--- Begin SELECTED PASSAGE ---

What are you actually needing to achieve here? Are you searching on the variants attributes? Or do you have some kind of category defined on them that you are wanting to search on.
Once I know a bit more, I can point you in the right direction.
Products are setup under a products node and then each Product uses the variants prop editor
What I am actually trying to achieve is something like the following:
When a user searches for XS Blue Glove, I return all results that have those attributes, XS being a size attribute name, Blue also being an different attribute name and Glove coming from either the product name/category/or somewhere else.
I would like the attributes to hold the most importance alongside some other fields, which I am already getting decent results with.
I have put Fuzzy searching on the terms I search as well as Boosted the fields I search, so i can play with those a bit to get closer.
I do search the variants field but it looks like that variants field only holds the alias' not the name of the attribute.

--- End SELECTED PASSAGE ---
--- Begin DATA EXTRACT ---

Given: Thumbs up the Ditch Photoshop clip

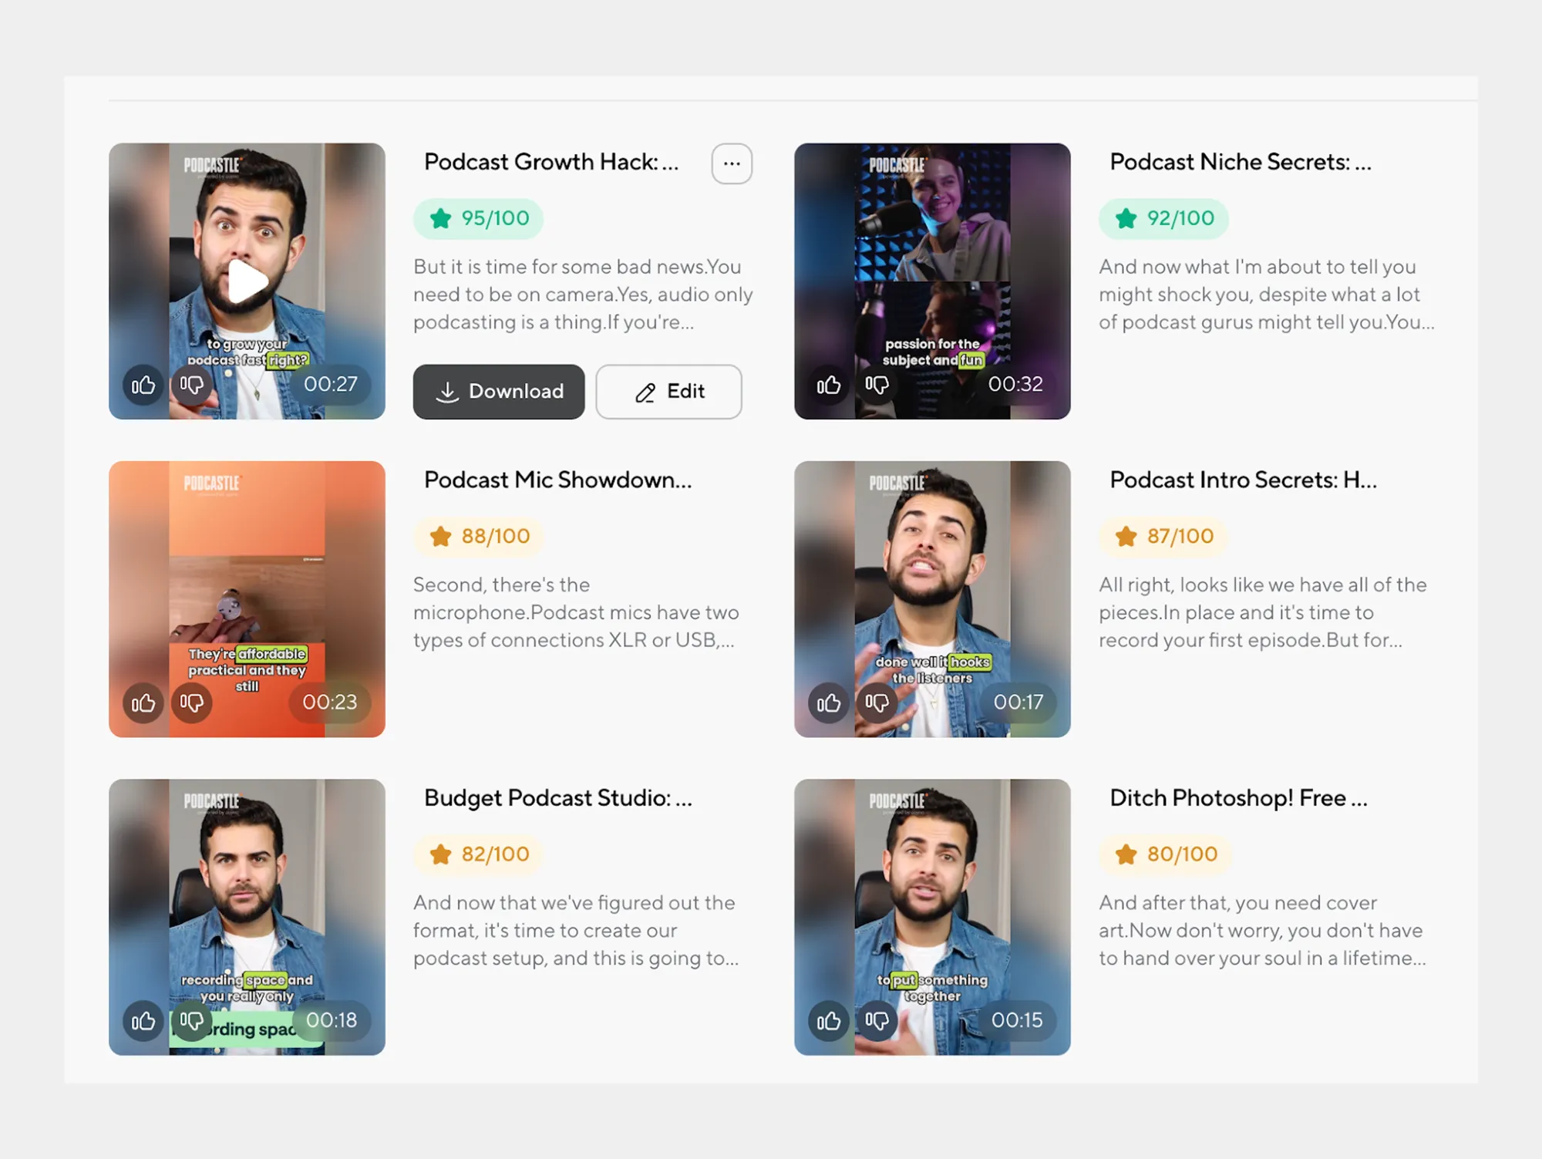Looking at the screenshot, I should pyautogui.click(x=829, y=1021).
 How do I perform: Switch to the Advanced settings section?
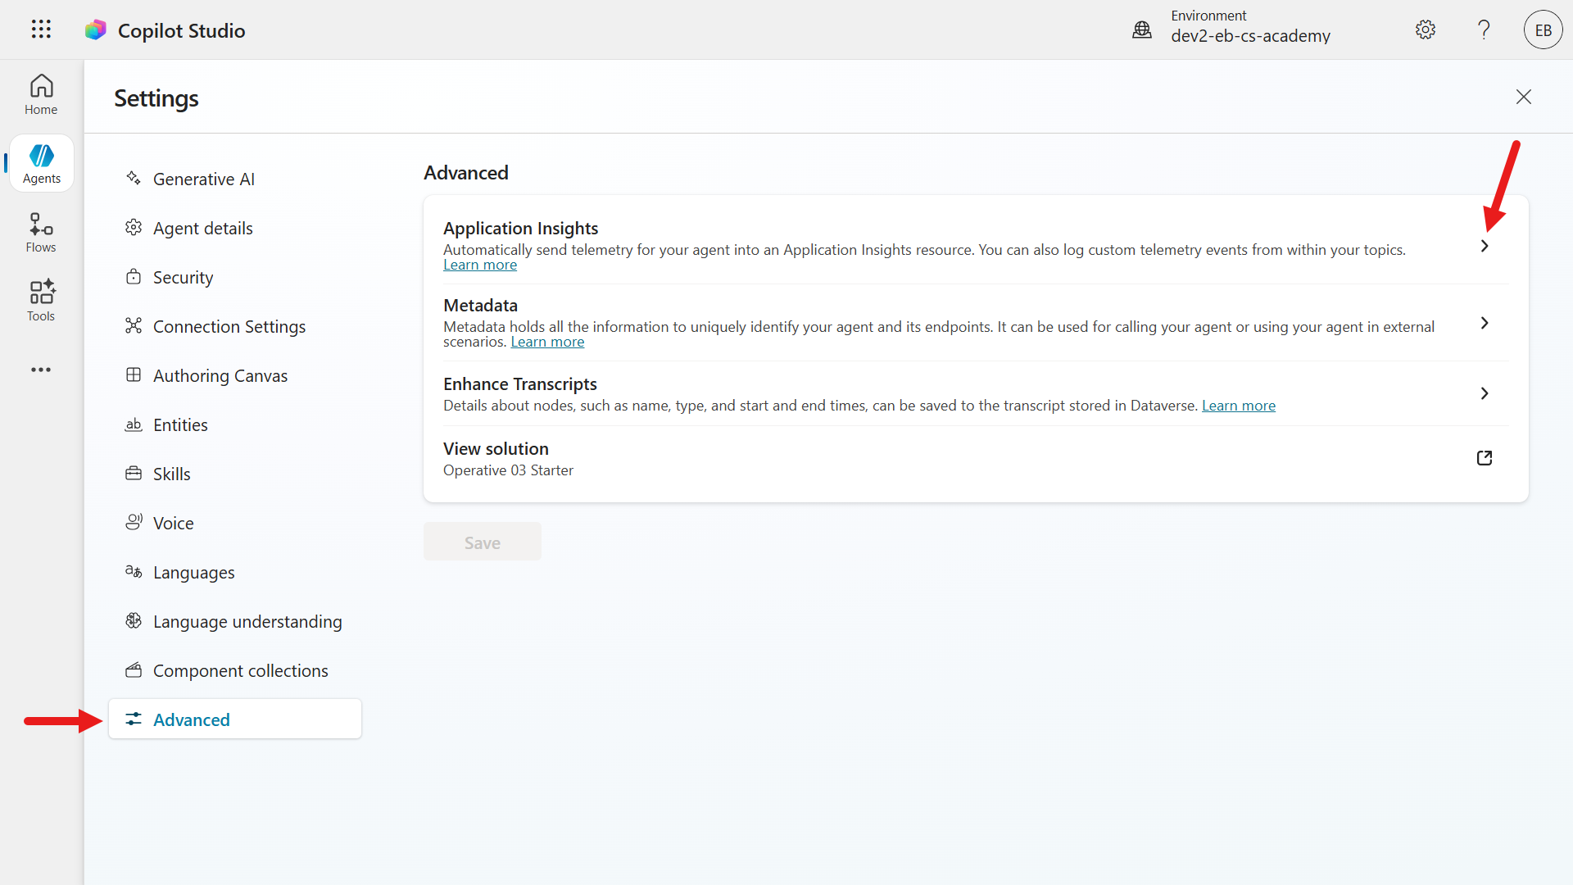click(192, 719)
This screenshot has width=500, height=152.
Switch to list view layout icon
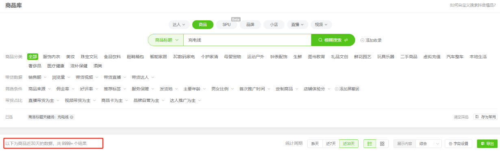[370, 144]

--- End DATA EXTRACT ---

PROBLEM STATEMENT:
Please sum up the variant search thread in two sentences. Work only from the variant search thread.

THE OUTPUT:
One participant asks whether the goal is to search on variant attributes or on a category defined on them, and the poster explains that products are set up under a products node with each product using the variants prop editor. The poster wants a search such as "XS Blue Glove" to return results that have the size attribute XS, a different attribute Blue, and Glove from the product name, category or elsewhere, and has added fuzzy searching and boosted fields, but the variants field seems to hold only aliases rather than attribute names.